「アニメーションMV」急増の理由は? 映画楽曲とコラボしたVRMVなど手掛けるパンケーキ・迫田祐樹&ウツツ・石川剛史に聞く
「デジタルビーイング」の概念とは? リモート化で生じた影響も
--パンケーキで掲げている「デジタルビーイング」の概念についてもお教えください。
迫田:デジタルかアナログかという二項対立で考えるというよりも、もうすでに日常生活にデジタルが浸透しているので、共存させて考えようというのがデジタルビーイングの概念です。ソフト面だとAdobeを入れようとか、ハード面だと液晶ペンタブレットを入れようとかという話だけだと、アナログでやっていたことのUIUXをデジタルツールに置き換えてるだけに過ぎませんよね。
デジタルなのが当たり前であるというところから考えていくんです。制作の際のパイプラインとか、どのようにマネジメントをしていくか、デジタル化されたデータをどう管理するのか、みたいなことをデジタル中心で考えていくのが大事だなとずっと思っています。コロナ禍になって、DXという言葉でも語りやすくなりましたし。
ーーコロナ禍で、やろうとしていたことが前倒しして進んだ形ですか。
迫田:もともとパンケーキでのコミュニケーションはSlackやDiscord、プロジェクト管理はTrelloやNotion、会議はGoogle MeetやDiscordで完結していて、別に出社はしなくていいけど出社していたみたいなことは1年前までありました。それもコロナ禍で出社しなくていいとなって、それが今も続いている感じです。
打ち合わせでは、膝を突き合わせて話さなければならない類のテーマ、例えば感情性が決断に大きく関係する内容であれば、オフラインで集まる必要が出てくるので集まったほうがよいはあるんですけど、そういった打ち合わせって全体の1割2割くらいなんですよね。
コロナ禍になり、「とりあえず集まりましょう」みたいな状態がなくなり「この打ち合わせでは何を話すのか、何を決めるのか」かということを考えると、結果として「オンラインでもいい」となる打ち合わせは増えますよね。
ーー制作作業自体への影響はいかがでしょう。

## 生の記録
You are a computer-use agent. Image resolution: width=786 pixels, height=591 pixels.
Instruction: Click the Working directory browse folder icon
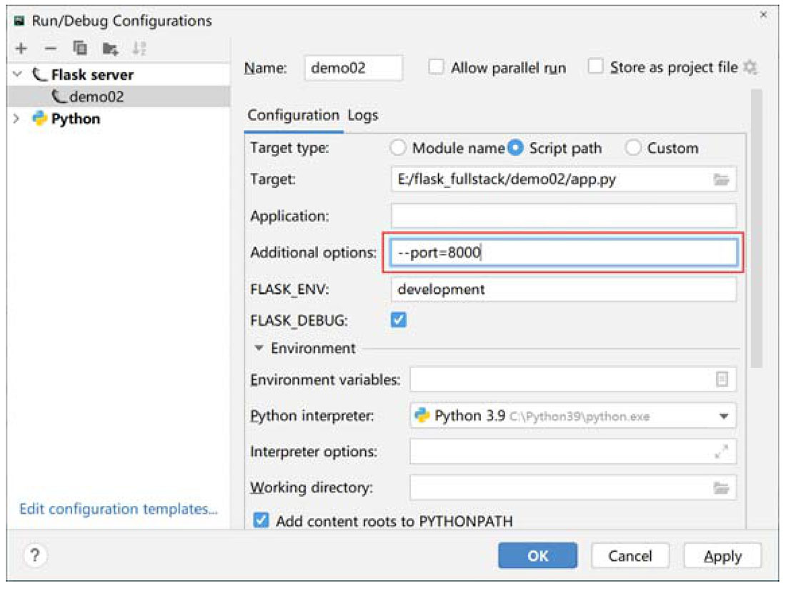(x=721, y=488)
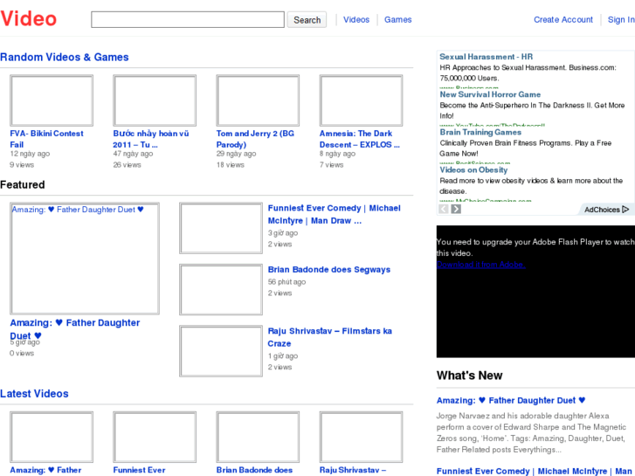Open the Games menu item

[x=398, y=19]

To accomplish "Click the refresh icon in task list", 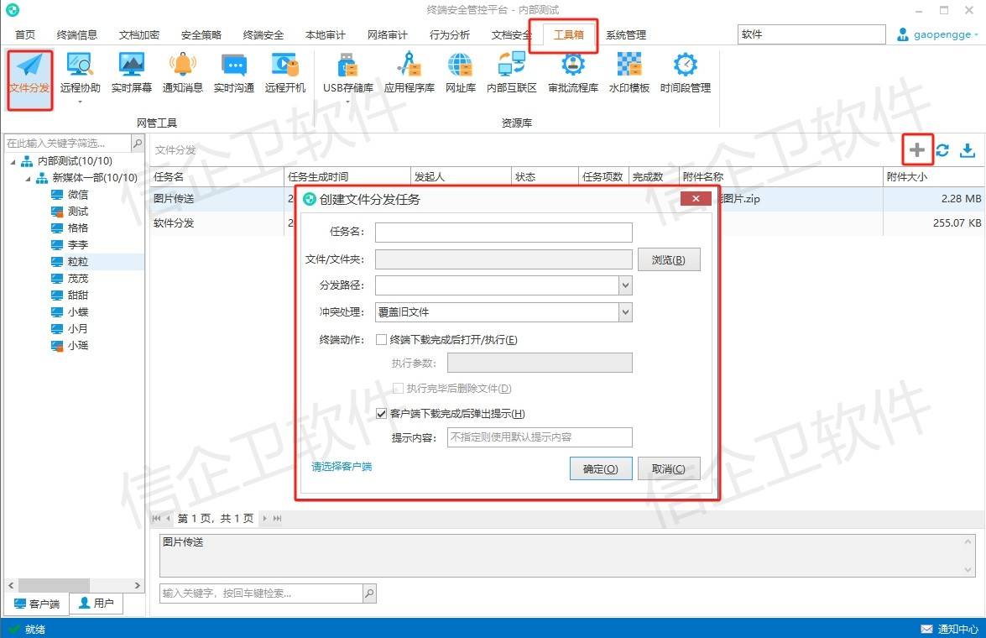I will tap(942, 150).
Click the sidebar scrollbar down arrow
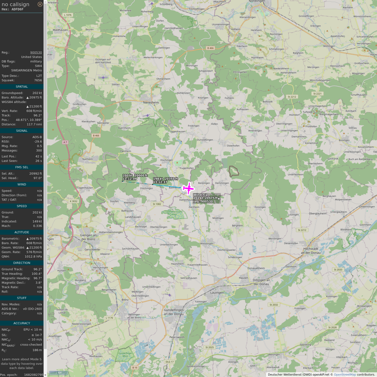Screen dimensions: 377x377 coord(45,375)
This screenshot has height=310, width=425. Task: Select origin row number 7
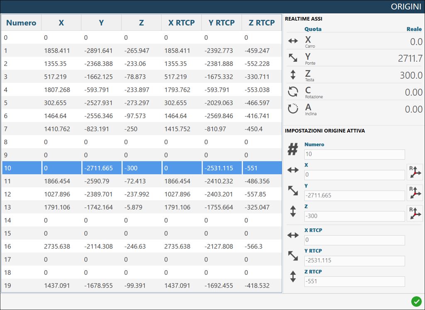point(142,129)
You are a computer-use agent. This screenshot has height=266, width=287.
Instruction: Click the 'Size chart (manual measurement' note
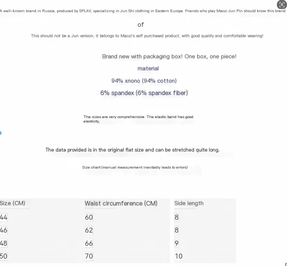(135, 167)
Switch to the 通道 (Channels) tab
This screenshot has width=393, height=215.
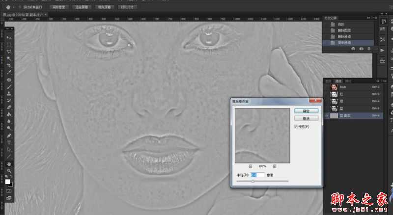(338, 81)
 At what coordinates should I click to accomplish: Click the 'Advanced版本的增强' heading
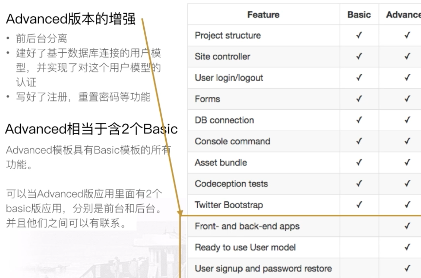(x=71, y=19)
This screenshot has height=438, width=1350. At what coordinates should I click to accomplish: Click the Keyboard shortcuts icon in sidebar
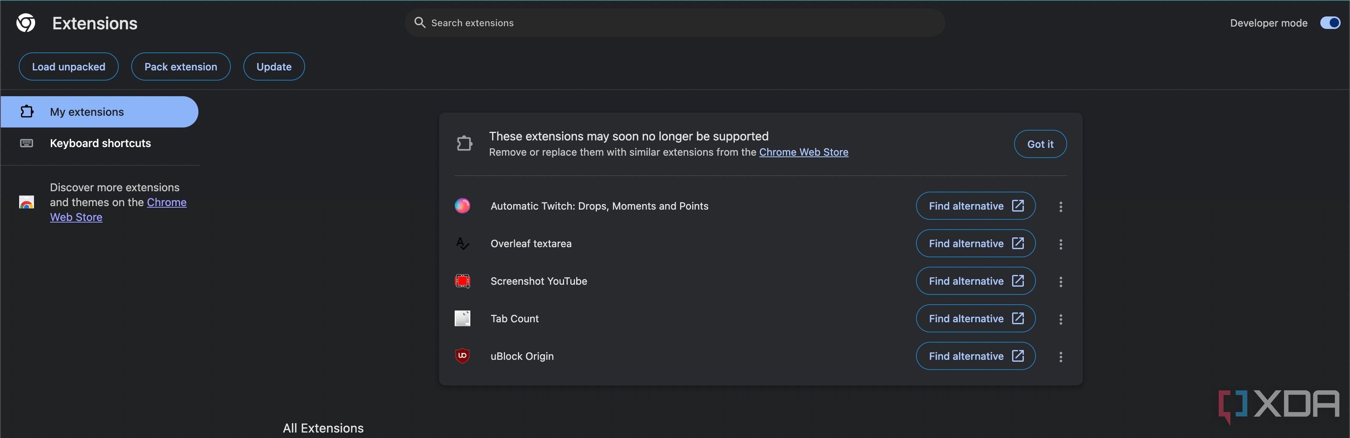[x=27, y=143]
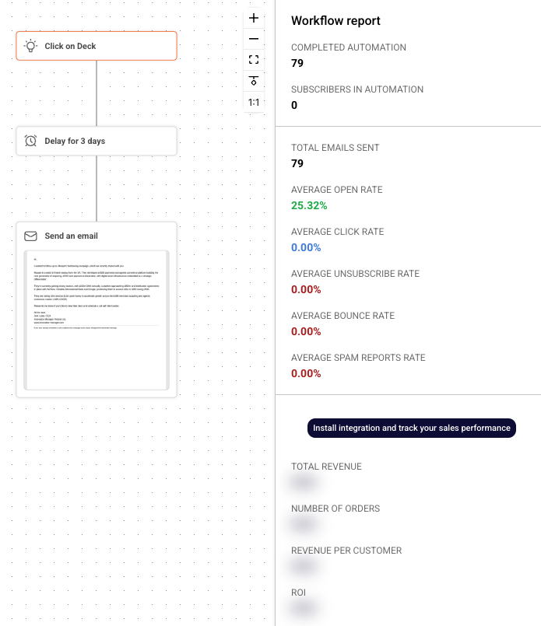Click the 79 total emails sent value
The image size is (541, 626).
(297, 163)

## 記述課題
• 1. 記事について、次の問いに答えてください。
(a) パンケーキでプロジェクト管理に使われていたツールは何ですか?
(b) パンケーキで会議に使われていたツールは何ですか?
(c) オフラインで集まる必要がある打ち合わせは、全体のどのくらいだと述べられていますか?
• 2. 記事のうち、「ーーコロナ禍で、やろうとしていたことが前倒しして進んだ形ですか。」から「1割2割くらいなんですよね。」までの部分を一字一句変えずに返してください。
• 3. 記事によると、コロナ禍で「オンラインでもいい」となる打ち合わせが増えるのはなぜですか?1〜3文で説明してください。

## 解答一覧
• 1.
(a) TrelloとNotion
(b) Google MeetとDiscord
(c) 全体の1割2割くらい

• 2.
ーーコロナ禍で、やろうとしていたことが前倒しして進んだ形ですか。
迫田:もともとパンケーキでのコミュニケーションはSlackやDiscord、プロジェクト管理はTrelloやNotion、会議はGoogle MeetやDiscordで完結していて、別に出社はしなくていいけど出社していたみたいなことは1年前までありました。それもコロナ禍で出社しなくていいとなって、それが今も続いている感じです。
打ち合わせでは、膝を突き合わせて話さなければならない類のテーマ、例えば感情性が決断に大きく関係する内容であれば、オフラインで集まる必要が出てくるので集まったほうがよいはあるんですけど、そういった打ち合わせって全体の1割2割くらいなんですよね。

• 3. コロナ禍で「とりあえず集まりましょう」という状態がなくなり、打ち合わせごとに何を話すのか、何を決めるのかを考えるようになったからです。その結果として、オンラインでもよいとなる打ち合わせが増えると述べられています。